India’s kerosene subsidy bill in March was zero because of low oil prices, compared to about Rs 100 crore in the previous month and Rs 339 crore in the same month a year ago, two officials familiar with the matter said on condition of anonymity.
Oil prices continue to remain weak in the face of falling demand as the Covid-19 pandemic takes its toll on economies. The International Monetary Fund (IMF) has projected a 3% contraction in the global economy this year and estimated a muted, but positive growth for the Indian economy at 1.9%.
States purchase kerosene for public distribution at market prices from refiners in line with their allocated quota; a part of that price is subsidised by the Centre from the Union budget.
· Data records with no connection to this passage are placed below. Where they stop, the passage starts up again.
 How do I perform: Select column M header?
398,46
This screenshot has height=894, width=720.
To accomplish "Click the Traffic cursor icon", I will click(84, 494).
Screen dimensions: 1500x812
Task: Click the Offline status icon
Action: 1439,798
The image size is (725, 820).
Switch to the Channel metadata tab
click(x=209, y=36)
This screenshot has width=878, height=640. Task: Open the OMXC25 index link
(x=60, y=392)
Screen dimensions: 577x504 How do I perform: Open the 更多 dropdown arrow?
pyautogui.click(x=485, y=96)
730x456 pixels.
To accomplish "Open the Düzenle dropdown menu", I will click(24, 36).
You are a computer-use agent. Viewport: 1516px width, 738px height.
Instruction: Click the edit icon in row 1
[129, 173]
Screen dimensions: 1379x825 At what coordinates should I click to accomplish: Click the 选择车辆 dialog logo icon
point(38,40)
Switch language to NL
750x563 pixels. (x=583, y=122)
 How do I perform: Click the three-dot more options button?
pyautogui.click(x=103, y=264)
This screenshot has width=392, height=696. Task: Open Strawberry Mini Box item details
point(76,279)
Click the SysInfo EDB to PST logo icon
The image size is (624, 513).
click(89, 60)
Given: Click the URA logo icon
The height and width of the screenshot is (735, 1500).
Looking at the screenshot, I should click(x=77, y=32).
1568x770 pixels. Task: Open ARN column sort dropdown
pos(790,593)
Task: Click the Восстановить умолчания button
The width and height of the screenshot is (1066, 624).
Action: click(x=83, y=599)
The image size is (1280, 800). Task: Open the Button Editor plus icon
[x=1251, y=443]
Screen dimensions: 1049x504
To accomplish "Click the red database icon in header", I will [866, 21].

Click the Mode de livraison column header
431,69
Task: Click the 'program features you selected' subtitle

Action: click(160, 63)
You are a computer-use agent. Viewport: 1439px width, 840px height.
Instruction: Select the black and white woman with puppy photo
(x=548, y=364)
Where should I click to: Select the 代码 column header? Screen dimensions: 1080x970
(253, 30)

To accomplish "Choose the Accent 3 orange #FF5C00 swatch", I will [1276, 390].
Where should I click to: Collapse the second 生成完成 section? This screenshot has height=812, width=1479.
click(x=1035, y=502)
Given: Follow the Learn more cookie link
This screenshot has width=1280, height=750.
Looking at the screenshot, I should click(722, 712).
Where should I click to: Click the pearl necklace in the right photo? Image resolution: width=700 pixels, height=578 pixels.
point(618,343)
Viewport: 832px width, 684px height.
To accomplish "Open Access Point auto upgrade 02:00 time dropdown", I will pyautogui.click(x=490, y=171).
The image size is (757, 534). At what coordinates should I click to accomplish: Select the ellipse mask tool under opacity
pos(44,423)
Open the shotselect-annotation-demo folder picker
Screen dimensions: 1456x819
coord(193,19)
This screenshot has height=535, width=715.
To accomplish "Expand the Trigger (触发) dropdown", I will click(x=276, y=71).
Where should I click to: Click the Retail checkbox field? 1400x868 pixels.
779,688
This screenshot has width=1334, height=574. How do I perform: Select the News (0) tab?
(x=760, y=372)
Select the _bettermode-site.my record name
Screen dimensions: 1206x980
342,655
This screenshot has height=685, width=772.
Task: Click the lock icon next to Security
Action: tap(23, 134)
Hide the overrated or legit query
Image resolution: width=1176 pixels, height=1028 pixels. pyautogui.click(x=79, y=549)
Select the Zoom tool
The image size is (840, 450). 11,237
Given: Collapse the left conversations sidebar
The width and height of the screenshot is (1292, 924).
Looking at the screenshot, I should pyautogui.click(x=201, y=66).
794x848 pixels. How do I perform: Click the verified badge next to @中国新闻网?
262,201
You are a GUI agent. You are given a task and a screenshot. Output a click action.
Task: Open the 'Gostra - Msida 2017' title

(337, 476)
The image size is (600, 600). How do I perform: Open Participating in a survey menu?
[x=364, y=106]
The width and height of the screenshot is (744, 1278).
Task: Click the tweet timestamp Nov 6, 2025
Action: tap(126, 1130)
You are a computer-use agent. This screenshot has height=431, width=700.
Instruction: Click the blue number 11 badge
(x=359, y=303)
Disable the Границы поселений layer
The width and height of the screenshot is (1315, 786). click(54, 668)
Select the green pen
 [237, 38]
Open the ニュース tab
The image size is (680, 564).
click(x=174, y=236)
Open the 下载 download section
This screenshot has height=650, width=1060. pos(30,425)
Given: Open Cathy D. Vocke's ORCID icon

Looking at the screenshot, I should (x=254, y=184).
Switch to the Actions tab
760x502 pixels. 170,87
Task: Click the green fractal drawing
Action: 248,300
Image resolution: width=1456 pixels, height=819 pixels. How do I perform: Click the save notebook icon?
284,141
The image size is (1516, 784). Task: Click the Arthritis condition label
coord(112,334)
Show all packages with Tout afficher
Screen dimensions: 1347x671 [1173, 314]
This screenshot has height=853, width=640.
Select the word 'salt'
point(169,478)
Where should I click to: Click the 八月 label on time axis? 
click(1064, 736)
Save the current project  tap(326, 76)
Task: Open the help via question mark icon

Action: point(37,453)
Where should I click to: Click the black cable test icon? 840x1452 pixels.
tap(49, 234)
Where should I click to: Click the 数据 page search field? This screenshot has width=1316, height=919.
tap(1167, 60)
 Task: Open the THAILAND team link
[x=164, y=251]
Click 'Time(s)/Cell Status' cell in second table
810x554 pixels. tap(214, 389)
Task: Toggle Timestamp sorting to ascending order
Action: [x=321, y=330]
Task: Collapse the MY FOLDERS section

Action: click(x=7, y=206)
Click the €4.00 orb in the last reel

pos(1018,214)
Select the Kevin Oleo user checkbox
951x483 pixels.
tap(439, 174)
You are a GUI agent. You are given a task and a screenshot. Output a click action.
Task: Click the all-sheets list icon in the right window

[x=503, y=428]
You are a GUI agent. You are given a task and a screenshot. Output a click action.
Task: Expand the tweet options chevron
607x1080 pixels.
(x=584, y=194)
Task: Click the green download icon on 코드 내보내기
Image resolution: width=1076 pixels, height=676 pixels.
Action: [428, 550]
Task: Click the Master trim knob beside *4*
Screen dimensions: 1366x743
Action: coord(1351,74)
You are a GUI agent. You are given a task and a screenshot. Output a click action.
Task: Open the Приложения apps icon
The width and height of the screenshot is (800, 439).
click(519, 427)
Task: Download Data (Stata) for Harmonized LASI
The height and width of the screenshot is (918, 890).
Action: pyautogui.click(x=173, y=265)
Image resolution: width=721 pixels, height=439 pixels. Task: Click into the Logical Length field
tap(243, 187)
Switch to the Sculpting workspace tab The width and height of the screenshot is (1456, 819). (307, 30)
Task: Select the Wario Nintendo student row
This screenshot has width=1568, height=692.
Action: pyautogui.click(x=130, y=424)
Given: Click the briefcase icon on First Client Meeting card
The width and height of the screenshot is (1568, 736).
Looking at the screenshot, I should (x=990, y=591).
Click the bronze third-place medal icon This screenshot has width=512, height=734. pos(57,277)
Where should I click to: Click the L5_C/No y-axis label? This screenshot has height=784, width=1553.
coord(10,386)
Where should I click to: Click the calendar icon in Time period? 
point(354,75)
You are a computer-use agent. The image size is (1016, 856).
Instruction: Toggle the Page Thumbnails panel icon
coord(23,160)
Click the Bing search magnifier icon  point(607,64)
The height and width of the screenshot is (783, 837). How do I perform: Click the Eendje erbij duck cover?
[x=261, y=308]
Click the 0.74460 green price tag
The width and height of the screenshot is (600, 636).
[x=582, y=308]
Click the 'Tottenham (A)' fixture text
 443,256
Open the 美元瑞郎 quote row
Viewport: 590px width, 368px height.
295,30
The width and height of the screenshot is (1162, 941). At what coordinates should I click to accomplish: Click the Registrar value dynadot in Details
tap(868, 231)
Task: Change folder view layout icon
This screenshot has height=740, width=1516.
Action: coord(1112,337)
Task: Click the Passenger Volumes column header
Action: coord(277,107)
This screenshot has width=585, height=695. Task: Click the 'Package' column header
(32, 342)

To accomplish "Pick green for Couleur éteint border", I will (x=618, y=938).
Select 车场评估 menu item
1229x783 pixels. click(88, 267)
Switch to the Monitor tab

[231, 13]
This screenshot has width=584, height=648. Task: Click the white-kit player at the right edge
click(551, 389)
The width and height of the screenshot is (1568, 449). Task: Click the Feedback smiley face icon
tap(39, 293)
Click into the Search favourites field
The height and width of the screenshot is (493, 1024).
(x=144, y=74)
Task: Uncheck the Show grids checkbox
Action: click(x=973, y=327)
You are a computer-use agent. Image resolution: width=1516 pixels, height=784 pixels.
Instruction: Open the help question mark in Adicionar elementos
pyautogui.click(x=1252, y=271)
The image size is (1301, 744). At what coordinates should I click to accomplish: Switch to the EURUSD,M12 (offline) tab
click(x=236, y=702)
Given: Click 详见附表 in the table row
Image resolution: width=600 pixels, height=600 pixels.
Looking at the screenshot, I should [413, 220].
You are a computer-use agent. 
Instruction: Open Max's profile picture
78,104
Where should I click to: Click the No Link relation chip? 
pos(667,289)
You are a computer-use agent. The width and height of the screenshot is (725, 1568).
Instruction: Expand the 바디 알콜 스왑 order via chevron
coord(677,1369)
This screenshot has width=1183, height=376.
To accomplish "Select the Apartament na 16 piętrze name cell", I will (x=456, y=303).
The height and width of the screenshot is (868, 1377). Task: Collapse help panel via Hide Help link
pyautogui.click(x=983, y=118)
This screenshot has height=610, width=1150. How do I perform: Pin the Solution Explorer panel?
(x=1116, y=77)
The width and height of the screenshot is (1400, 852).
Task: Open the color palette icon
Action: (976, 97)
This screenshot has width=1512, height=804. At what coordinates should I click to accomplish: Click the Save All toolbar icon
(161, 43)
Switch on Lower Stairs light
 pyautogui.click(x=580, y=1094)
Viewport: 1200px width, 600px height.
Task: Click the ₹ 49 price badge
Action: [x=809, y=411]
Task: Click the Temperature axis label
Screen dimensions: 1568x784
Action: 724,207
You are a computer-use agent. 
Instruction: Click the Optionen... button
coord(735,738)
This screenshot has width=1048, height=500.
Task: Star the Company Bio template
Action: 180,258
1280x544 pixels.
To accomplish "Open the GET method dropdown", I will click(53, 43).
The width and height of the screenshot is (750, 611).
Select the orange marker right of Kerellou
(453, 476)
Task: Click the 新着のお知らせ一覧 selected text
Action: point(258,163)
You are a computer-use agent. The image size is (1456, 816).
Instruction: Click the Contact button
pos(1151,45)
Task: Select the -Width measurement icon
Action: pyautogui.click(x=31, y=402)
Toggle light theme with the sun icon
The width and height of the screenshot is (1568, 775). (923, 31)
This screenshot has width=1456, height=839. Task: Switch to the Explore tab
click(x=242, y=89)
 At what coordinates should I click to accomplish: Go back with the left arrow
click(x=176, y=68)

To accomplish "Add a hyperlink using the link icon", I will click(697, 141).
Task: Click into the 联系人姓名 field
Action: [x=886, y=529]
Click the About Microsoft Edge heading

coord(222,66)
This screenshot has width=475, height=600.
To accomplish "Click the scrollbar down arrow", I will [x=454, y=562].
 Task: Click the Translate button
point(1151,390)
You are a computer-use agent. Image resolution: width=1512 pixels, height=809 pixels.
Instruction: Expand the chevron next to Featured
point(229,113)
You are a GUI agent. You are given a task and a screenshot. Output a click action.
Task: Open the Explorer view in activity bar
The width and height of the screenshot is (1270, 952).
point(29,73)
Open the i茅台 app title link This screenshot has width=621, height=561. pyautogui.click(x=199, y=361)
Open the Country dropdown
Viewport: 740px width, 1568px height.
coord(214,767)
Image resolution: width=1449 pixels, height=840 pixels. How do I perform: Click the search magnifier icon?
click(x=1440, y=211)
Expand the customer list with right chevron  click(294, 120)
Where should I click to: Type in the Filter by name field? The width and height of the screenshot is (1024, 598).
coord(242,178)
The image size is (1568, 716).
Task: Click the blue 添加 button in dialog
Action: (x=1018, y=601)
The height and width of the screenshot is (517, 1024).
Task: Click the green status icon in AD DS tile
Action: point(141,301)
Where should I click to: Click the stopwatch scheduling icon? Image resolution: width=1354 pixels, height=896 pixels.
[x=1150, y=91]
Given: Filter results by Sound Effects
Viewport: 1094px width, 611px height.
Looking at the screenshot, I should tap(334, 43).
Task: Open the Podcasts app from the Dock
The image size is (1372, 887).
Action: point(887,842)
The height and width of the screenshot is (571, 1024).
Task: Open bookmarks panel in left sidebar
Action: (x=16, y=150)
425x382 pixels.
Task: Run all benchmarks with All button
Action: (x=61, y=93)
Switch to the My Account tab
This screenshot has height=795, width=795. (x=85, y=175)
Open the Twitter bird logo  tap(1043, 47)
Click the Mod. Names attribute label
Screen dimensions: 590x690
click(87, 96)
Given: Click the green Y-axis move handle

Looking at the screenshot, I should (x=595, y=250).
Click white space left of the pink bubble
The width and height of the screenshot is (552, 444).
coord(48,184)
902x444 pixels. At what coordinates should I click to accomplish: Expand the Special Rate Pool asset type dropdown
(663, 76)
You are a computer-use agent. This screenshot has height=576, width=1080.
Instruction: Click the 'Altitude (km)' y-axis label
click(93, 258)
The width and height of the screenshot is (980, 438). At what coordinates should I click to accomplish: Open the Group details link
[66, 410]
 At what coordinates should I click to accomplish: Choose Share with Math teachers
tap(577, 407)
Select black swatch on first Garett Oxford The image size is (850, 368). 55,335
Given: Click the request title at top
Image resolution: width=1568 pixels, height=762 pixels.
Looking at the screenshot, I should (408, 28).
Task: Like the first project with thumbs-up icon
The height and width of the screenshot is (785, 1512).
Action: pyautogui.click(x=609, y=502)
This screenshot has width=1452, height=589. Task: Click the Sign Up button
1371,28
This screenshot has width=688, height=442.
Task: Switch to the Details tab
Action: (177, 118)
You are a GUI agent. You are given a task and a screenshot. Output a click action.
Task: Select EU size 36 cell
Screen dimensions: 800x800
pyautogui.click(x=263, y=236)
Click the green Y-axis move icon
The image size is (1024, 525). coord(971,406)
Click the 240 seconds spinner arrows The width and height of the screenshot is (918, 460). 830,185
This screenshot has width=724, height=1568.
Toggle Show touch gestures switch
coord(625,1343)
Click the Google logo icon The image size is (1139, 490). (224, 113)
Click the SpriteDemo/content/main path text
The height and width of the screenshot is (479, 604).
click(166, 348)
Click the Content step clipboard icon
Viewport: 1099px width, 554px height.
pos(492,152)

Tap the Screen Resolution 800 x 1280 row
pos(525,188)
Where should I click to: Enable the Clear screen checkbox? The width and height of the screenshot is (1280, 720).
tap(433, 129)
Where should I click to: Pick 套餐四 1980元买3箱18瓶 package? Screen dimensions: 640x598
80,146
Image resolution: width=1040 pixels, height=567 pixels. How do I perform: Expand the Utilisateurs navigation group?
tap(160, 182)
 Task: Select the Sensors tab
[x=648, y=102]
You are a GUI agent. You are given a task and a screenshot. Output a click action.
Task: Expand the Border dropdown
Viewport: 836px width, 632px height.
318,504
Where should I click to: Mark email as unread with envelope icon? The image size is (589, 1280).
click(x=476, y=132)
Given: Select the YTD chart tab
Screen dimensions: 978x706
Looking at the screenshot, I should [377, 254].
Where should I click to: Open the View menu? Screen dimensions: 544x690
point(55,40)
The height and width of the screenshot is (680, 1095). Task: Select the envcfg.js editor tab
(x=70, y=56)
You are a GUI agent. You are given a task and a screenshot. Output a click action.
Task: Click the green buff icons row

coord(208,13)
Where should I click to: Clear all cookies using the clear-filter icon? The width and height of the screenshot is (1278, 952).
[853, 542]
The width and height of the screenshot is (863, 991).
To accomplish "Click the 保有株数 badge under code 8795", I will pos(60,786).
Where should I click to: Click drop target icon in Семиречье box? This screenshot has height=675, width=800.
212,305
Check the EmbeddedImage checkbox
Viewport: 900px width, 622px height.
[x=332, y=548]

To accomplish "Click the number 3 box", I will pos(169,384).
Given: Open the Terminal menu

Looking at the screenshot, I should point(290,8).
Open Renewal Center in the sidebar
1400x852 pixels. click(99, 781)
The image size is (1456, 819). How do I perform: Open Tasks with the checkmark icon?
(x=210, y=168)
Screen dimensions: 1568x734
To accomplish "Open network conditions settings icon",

Because of low international oil prices, the cost price for states fell considerably, eliminating the requirement for the Centre to pay any subsidy. In February, the Centre paid a subsidy of Rs 4.39 per litre for kerosene.
The fall in international oil prices has helped India, which imports about 80% of its oil requirements, save about 21% on liquefied petroleum gas (LPG) subsidy. Its expenditure on subsidised LPG or cooking gas in March came down to Rs 2,482 crore compared to Rs 3,169 crore in February 2020, the two officials said.
“The subsidy amount, thus saved, will be used to fund the government’s commitment to give three LPG cylinders for free to over 80 million poor households under the Pradhan Mantri Garib Kalyan Yojana,” one of the officials said.
The three cylinders scheme is expected to cost around Rs 12,000, he said. “We hope to bear the cost of additional LPG refills within the approved budget for 2020-21, if international oil prices do not spike.”
Budget 2020-21, announced on February 1, estimated the country’s total petroleum subsidy at Rs 40,915 crore in the current financial year.
The government on March 26 launched a Rs 1.7 lakh crore relief package for the poor that included free supply of three 14.2 kg cooking gas cylinders to existing beneficiaries between April and June. So far, state-run oil marketing companies have distributed 15.1 million free cooking gas refills, the first official said.
It is too early to quantify total savings on petroleum subsidy because global oil prices are extremely volatile and huge price fluctuations were witnessed in 2008-09, the second official said. International crude oil prices crashed to $40 in December 2008 only to surge to all-time high at $147 per barrel in July 2008.
According to the International Monetary Fund’s (IMF) World Economic Outlook, released on April 14, the average petroleum spot price per barrel is expected to be $35.60 in 2020 and $37.90 in 2021.
The second official said oil prices are expected to remain low at least this year because of low demand due to the global economic downturn, which will be in favour of India.
“The free fall of global oil prices has continued despite major crude producers deciding to cut output earlier this month,” he said.
The oil producers’ cartel, the Organisation of the Petroleum Exporting Countries-plus (OPEC+), which also includes Russia, on April 12 announced a 9.7 million barrel per day cut in oil output from 1 May. Despite the announcement, global oil prices have remained subdued. Benchmark Brent crude, which was around $32 per barrel on April 12, plunged to $28.08 on Friday. On Monday, it was hovering around $27 a barrel, about 3.77% down from the previous close.
“GoI [Government of India] has announced free LPG for 3 months to the poor, and allocations around this announcement will add to the subsidy BE. Therefore, [overall] fuel subsidy is not likely to reduce.”